== Direction A ==
In the excerpt about BOEM's offshore wind leasing, roughly how much does the bureau spend each year studying the environmental impacts of leasing ocean tracts to wind development?
== Direction B ==
Write the next few sentences of the excerpt about BOEM's offshore wind leasing, picking up after its final sentence.

[begin Text section]

Meghan Lapp, fisheries liaison for Seafreeze Ltd., a Rhode Island-based company that fishes for squid off Massachusetts, likened BOEM’s leasing process to the Wild West.

“It’s like, ‘Hey, here’s your flag, run out into Oklahoma and stick it in the ground and now you have a homestead.’ That’s what it is except in the ocean,” she said. “So that has been the problem because this is where we work. This is where we do business.”

A BOEM spokesman defended the bureau’s work, noting it works frequently with NOAA Fisheries, which overseas federal fishing permits, and spends around $30 million annually on studying the environmental impacts of leasing large tracts of the ocean to wind development. The criticism BOEM has received for its draft review of Vineyard Wind is part of the process, the spokesman said, noting that the agency will refine its plan as part of the final review.

[end Text section]
[begin Source material]

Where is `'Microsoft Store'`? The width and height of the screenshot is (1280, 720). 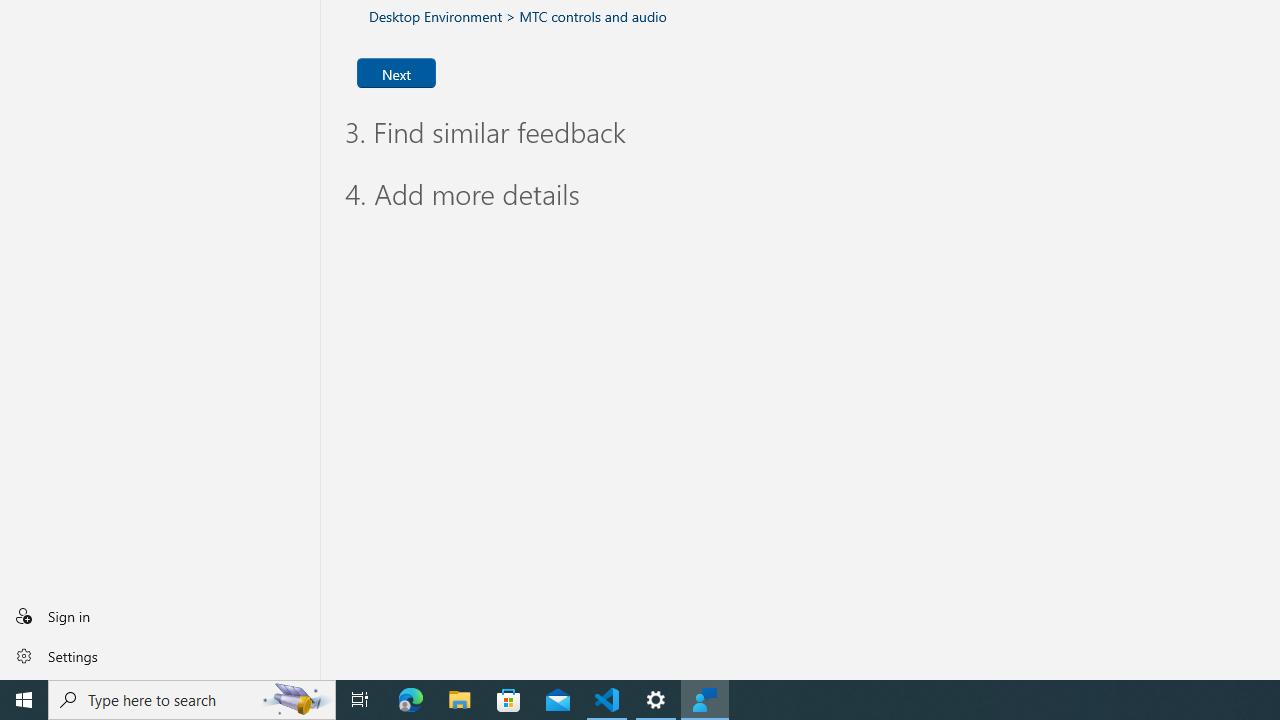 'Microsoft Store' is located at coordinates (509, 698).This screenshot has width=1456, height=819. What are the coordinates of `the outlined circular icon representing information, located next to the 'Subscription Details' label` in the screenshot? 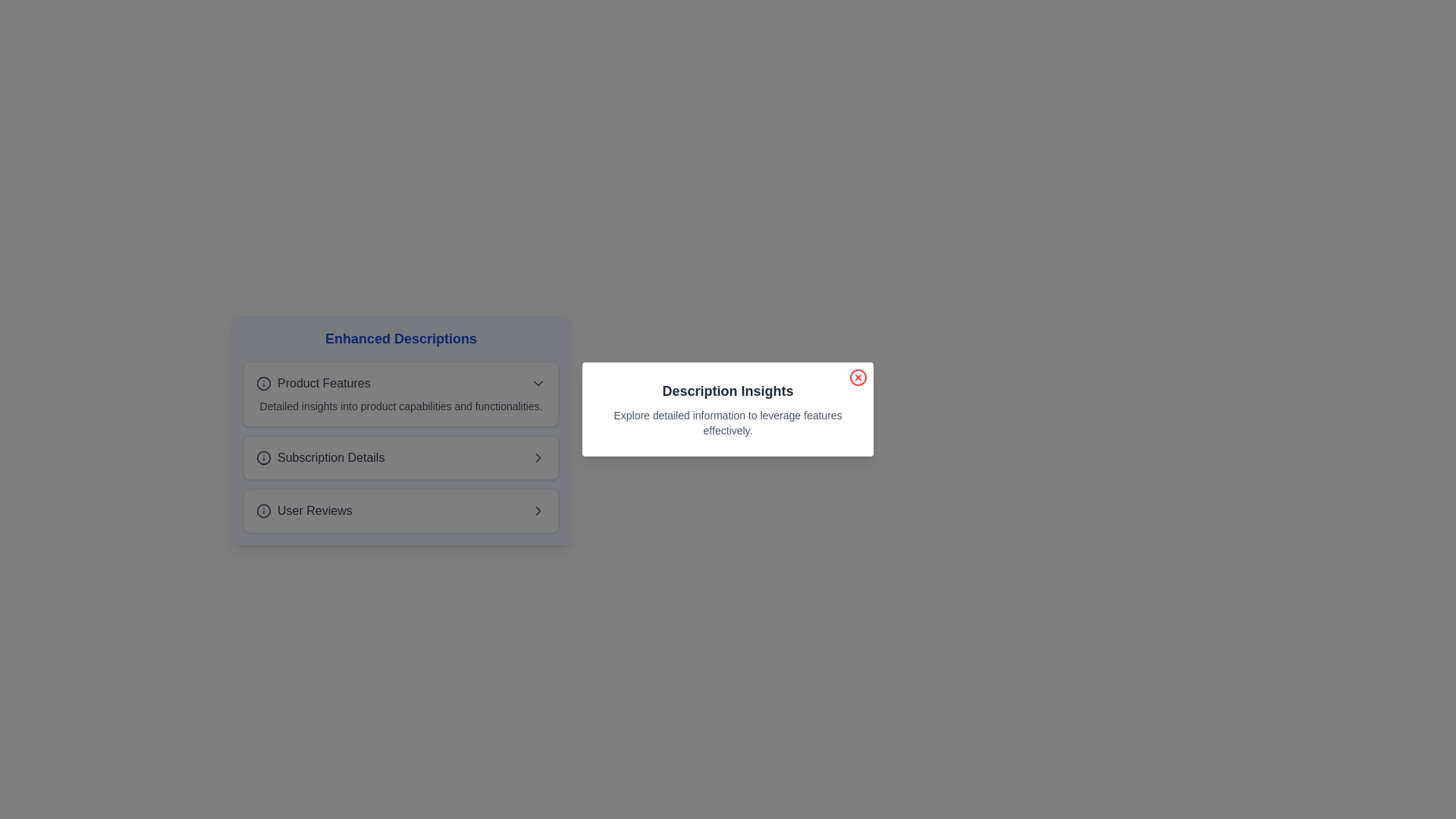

[end Source material]

== Response A ==
Around $30 million.

== Response B ==
‘It’s hot water’

The dynamic illustrates one of the great challenges facing offshore wind developers and fishermen alike. The fishing industry isn’t a monolithic entity. Instead, it is made up of different vessels, using different fishing methods to pursue different fish.

That autonomy has traditionally made it harder for fishermen to influence federal planning for offshore wind, industry allies say.

“If you put 25 fishermen in a room, no one’s going to speak for all of them. They’re an independent bunch of people,” said Paul Gallagher, the former chief operating officer of a fishermen-led company that tried to build a five-turbine pilot in New Jersey.

Scallopers have for years pressed authorities to evaluate East Coast wind farms in their totality.

The Fisheries Survival Fund, which represents most of the coast’s scallopers and led the lawsuit against Equinor, argued as far back as 2012 that project-by-project studies would underestimate the overall regional blow to fishing.

FSF also lobbies the Interior and Commerce departments, spending about $50,000 and $30,000, respectively, in the first and second quarters of this year. Vineyard Wind spent $100,000 on lobbying in the first half of 2019 and recently hired the BGR Group, a high-powered lobbying outfit led by former Mississippi Gov. Haley Barbour (R) (Greenwire Aug 16).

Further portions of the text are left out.